纳米细菌纤维素膜的表征与生物相容性研究

利用木醋杆菌静态培养法制备的由纳米纤维组成的细菌纤维素膜具有超细的三维网络结构和适当的孔隙率. 利用光镜、扫描电镜和原子力显微镜对其进行结构表征发现, 细菌纤维素膜具有极为精细的纳米网络结构, 冻干膜的孔径约为0.6~2.8 μm; 纤维素带宽度约为50~80 nm. 采用湿重与浮重结合法测定烘干膜和冻干膜的孔隙率分别约为70%和90%. 由于细菌纤维素含有大量的羟基, 故烘干膜表现出极好的透湿性. 将细菌纤维素膜分别与成纤维细胞和软骨细胞进行复合培养, 并将成纤维细胞和细菌纤维素膜的复合物进行裸鼠皮下移植实验. 结果显示, 移植的复合物很好地融入了裸鼠正常皮肤, 成纤维细胞和软骨细胞在细菌纤维素表面形成连续的细胞层, 绿色荧光蛋白表达正常. 以上结果表明, 细菌纤维素膜非常适合细胞贴附和增殖, 表现出较好的生物相容性, 有望成为新型组织工程支架材料.

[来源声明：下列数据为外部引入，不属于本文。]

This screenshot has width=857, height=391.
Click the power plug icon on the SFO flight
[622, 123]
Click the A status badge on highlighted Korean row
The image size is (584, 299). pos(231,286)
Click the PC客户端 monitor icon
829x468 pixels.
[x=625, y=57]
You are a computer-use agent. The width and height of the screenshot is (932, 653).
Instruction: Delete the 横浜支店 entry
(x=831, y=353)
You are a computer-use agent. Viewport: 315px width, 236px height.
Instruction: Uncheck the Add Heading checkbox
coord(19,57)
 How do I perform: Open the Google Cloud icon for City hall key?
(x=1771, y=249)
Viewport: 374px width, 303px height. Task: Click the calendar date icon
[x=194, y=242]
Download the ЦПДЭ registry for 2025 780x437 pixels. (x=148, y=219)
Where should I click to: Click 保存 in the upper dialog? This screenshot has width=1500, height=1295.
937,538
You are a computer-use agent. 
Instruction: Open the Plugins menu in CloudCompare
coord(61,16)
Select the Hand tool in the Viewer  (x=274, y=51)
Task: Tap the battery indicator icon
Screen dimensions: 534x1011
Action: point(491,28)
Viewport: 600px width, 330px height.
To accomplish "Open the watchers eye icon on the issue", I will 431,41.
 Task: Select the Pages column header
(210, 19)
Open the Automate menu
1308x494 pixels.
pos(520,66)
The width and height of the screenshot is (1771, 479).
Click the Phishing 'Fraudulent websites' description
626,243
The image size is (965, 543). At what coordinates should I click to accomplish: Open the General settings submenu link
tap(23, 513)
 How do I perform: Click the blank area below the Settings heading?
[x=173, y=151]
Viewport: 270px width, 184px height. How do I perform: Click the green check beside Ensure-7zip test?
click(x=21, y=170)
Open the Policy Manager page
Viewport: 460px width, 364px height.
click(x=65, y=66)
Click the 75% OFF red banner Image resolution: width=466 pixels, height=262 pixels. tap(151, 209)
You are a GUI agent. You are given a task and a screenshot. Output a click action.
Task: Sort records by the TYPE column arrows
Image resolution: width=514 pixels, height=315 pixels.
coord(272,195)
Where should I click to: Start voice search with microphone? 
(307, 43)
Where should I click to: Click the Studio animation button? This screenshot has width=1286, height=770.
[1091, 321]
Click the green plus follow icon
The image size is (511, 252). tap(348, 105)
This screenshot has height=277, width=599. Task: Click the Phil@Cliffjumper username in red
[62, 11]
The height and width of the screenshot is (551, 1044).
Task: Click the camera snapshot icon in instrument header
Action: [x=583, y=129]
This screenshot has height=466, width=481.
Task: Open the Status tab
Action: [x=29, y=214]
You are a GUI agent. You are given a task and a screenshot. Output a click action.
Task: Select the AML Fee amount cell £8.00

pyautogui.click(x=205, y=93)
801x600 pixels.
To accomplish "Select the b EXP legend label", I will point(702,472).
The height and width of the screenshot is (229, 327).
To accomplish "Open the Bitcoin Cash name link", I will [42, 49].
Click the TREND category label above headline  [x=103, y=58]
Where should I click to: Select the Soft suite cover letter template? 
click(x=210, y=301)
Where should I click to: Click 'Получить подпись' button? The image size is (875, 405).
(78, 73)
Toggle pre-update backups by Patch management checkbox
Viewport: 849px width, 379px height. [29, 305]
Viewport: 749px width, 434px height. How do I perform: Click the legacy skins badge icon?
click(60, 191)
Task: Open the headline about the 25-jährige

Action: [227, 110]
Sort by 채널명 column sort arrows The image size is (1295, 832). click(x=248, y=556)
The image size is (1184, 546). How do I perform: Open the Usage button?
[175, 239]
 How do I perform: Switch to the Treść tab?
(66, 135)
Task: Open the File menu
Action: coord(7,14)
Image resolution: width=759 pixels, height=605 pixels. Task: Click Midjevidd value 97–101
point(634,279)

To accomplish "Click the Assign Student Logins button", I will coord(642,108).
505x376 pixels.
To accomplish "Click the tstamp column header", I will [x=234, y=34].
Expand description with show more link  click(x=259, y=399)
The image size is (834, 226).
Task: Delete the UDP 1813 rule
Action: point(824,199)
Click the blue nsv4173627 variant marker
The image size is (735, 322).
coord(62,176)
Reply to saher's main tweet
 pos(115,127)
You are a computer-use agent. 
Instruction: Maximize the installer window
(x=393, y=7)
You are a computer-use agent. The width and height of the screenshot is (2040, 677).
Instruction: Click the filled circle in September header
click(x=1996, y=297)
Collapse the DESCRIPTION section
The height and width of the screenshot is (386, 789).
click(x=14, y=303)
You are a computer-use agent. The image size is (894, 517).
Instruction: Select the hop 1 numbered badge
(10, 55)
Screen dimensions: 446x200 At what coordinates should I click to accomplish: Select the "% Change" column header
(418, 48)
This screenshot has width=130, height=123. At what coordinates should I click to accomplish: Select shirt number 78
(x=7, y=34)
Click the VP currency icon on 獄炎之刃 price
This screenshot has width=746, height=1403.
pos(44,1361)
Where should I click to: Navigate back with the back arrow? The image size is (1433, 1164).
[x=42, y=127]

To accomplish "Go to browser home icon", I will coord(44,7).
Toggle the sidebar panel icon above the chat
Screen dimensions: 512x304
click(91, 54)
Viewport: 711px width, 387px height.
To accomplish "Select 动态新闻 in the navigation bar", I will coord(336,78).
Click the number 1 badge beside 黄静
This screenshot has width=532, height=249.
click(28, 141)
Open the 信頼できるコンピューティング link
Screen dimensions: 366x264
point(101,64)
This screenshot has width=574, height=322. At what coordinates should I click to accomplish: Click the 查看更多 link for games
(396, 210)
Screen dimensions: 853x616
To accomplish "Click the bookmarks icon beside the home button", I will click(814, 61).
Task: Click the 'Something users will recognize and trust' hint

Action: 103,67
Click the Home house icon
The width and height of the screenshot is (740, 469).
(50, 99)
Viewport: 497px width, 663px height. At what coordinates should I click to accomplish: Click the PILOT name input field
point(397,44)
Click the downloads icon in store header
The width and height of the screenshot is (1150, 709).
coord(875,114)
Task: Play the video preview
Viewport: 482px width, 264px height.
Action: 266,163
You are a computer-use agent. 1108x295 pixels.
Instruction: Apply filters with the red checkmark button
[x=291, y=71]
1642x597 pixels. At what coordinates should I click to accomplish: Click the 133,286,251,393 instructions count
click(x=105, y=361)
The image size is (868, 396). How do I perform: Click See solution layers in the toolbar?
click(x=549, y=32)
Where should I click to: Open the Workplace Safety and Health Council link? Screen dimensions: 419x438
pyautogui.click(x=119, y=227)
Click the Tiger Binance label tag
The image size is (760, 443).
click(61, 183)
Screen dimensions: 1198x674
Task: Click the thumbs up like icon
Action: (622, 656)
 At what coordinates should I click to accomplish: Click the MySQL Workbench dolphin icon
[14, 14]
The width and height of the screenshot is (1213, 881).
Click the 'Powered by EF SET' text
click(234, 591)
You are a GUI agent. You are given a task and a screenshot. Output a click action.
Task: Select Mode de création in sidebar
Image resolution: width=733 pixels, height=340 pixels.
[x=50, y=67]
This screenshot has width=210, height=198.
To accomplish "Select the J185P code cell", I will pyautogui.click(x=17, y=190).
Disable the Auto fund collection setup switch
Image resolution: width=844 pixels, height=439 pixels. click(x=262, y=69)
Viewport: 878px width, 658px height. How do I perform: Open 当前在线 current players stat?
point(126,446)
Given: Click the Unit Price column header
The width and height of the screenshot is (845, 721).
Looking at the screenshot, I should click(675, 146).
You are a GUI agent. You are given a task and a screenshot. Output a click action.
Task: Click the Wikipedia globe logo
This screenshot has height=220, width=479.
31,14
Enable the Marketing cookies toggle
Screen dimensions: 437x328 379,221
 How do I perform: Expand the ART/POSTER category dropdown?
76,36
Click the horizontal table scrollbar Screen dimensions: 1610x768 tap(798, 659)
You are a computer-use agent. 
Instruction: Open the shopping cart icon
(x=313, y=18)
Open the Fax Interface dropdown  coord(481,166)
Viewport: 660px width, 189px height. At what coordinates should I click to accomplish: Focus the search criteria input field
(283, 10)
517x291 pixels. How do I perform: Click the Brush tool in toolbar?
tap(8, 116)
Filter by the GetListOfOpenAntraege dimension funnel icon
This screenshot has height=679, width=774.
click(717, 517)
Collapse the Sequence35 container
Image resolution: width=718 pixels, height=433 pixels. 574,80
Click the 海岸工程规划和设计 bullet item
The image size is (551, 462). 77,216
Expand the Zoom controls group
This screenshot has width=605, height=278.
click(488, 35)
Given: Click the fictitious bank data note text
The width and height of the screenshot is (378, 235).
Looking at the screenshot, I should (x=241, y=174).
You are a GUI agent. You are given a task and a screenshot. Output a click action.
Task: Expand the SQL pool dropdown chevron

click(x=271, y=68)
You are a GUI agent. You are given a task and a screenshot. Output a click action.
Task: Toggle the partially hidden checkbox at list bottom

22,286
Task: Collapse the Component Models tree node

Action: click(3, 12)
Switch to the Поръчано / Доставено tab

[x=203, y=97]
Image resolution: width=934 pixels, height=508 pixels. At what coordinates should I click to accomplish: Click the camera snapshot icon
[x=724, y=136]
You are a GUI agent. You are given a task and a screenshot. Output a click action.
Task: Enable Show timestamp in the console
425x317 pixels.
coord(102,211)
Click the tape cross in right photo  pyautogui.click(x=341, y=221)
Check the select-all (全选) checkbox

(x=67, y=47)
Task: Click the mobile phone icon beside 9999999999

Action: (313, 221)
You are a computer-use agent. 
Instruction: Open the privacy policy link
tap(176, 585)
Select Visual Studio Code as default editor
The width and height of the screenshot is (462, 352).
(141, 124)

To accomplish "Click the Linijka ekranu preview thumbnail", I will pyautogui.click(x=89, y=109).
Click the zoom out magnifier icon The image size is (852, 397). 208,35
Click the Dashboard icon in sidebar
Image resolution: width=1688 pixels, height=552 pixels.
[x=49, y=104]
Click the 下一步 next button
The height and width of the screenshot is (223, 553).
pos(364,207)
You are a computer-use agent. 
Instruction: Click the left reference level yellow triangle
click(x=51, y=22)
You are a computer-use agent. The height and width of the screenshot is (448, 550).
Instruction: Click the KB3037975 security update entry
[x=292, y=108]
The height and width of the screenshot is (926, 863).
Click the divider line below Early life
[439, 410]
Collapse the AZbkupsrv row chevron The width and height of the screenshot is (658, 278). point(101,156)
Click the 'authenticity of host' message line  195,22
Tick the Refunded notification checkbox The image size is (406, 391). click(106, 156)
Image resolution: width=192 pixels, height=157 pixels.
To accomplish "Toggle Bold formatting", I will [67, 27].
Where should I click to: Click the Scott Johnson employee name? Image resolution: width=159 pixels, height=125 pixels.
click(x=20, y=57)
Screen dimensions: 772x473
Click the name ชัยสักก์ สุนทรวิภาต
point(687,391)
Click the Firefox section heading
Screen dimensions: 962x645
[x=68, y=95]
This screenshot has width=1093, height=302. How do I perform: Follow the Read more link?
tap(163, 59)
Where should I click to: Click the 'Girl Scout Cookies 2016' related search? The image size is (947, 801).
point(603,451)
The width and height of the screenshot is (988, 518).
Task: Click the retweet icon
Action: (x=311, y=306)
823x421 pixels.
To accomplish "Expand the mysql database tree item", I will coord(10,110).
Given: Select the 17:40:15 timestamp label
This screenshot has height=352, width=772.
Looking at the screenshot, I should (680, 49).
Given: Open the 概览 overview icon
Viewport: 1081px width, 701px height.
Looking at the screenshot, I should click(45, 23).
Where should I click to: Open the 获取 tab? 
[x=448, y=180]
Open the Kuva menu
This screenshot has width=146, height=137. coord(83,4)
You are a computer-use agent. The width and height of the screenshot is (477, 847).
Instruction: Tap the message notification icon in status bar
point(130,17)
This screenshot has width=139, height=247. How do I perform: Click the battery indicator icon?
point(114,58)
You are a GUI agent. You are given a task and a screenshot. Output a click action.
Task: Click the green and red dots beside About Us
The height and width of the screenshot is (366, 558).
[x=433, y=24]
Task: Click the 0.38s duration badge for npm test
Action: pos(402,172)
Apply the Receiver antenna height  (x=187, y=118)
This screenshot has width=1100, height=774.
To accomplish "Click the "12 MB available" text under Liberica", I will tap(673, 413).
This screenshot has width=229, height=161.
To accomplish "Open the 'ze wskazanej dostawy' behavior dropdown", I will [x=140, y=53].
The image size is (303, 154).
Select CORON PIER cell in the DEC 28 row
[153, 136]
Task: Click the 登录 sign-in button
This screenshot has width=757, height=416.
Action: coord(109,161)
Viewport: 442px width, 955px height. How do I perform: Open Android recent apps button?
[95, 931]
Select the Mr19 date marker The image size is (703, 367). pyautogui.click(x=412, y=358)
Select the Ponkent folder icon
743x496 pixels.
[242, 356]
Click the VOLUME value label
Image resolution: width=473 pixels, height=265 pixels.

Research on Characterization and Biocompatibility of Nano-bacterial Cellulose Membrane

Bacterial cellulose membrane, possessing nanofibers, an ultrafine 3-dimensional network and proper porosity, was prepared by static culture of Acetobacter xylinum and characterized by light microscope, SEM(Scanning electron microscope) and AFM(Atomic force microscope). The results show that BC has extremely fine network of nano-structure, the pore size of freeze-dried BC is 0.6 to 2.8 μm; the width of cellulose is 50 to 80 nm. By measuring their dry weight and wet weight, the porosities of air-dried BC and freeze-dried BC were determined, respectively. The porosity of air-dried and freeze-dried BC is about 70% and 90%, respectively. The water vapor permeability of air-dried BC is quite excellent because the existence of a large number of hydroxyl. BC co-culture with fibroblasts(FBs) and chondrocytes, respectively, and subcutaneous implant of FBs-BC composition into nude mouse. The composition is well intergrated into the skin of nude mouse. FBs and chondrocytes form continuous cell layer on the surface of BC and the expression of GFP is normally. The results demonstrate that BC membrane is suitable for cell attachment and proliferation, and shows better biocompatibility. It is expected to become a promising tissue engineering scaffold.